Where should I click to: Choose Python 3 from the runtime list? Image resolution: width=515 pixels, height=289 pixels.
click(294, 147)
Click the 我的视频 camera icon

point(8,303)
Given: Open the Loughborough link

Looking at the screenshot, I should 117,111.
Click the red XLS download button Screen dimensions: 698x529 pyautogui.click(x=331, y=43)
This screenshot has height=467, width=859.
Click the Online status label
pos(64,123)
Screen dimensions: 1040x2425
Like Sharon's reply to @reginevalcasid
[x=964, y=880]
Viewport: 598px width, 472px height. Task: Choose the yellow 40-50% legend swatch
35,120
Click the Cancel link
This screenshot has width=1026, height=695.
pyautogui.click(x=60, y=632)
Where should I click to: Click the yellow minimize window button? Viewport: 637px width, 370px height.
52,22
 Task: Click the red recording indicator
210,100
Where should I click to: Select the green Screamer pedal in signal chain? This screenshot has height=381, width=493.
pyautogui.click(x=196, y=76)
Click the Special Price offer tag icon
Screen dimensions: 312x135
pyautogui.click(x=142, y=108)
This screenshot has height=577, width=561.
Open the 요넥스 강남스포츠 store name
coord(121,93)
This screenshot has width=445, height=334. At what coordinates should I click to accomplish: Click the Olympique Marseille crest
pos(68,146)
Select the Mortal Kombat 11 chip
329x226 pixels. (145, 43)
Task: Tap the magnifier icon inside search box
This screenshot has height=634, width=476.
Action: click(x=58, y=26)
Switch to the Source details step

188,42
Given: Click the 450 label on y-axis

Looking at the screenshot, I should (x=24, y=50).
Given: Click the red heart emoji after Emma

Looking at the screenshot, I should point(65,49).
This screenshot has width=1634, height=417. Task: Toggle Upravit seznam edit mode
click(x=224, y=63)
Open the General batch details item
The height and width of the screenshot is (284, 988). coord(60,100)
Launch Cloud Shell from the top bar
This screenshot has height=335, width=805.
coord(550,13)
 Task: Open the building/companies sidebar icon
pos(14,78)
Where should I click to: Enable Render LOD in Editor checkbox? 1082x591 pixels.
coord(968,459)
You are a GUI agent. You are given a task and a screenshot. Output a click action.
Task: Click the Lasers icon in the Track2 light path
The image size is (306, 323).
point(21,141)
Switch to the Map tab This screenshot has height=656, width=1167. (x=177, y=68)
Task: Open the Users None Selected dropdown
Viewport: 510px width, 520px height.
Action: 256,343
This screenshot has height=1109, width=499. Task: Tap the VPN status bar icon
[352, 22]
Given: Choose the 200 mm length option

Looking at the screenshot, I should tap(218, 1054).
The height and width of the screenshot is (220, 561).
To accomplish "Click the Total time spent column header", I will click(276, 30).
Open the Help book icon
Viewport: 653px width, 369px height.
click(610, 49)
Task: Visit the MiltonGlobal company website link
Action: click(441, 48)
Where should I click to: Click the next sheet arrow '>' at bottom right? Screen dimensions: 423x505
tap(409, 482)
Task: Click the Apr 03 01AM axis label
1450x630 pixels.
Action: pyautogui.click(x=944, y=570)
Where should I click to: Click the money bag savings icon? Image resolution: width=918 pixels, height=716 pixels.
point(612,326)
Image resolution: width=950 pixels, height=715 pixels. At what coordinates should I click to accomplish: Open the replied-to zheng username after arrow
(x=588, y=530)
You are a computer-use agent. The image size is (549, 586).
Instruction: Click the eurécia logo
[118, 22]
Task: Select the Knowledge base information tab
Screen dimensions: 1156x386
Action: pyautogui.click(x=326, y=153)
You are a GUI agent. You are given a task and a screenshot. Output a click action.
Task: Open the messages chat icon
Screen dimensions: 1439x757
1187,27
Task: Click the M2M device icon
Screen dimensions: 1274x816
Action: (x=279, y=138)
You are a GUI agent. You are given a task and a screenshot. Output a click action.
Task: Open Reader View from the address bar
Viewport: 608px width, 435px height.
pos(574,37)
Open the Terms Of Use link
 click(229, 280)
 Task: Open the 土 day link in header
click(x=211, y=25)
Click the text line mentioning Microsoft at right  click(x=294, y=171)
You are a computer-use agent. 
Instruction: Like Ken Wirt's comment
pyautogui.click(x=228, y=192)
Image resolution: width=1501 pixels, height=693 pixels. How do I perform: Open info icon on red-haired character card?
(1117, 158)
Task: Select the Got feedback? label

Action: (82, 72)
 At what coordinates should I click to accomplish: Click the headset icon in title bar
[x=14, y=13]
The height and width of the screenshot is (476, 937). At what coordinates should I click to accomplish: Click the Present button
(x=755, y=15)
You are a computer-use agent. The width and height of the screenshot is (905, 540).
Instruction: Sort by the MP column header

# # # # # # #

— WORK REQUEST —
As you read the records above, find each line that contains "computer" and copy it.

— SOLUTION TO THE PROBLEM —
You are a computer-use agent. The image size is (549, 586).
You are a computer-use agent. 
You are a computer-use agent. The width and height of the screenshot is (905, 540).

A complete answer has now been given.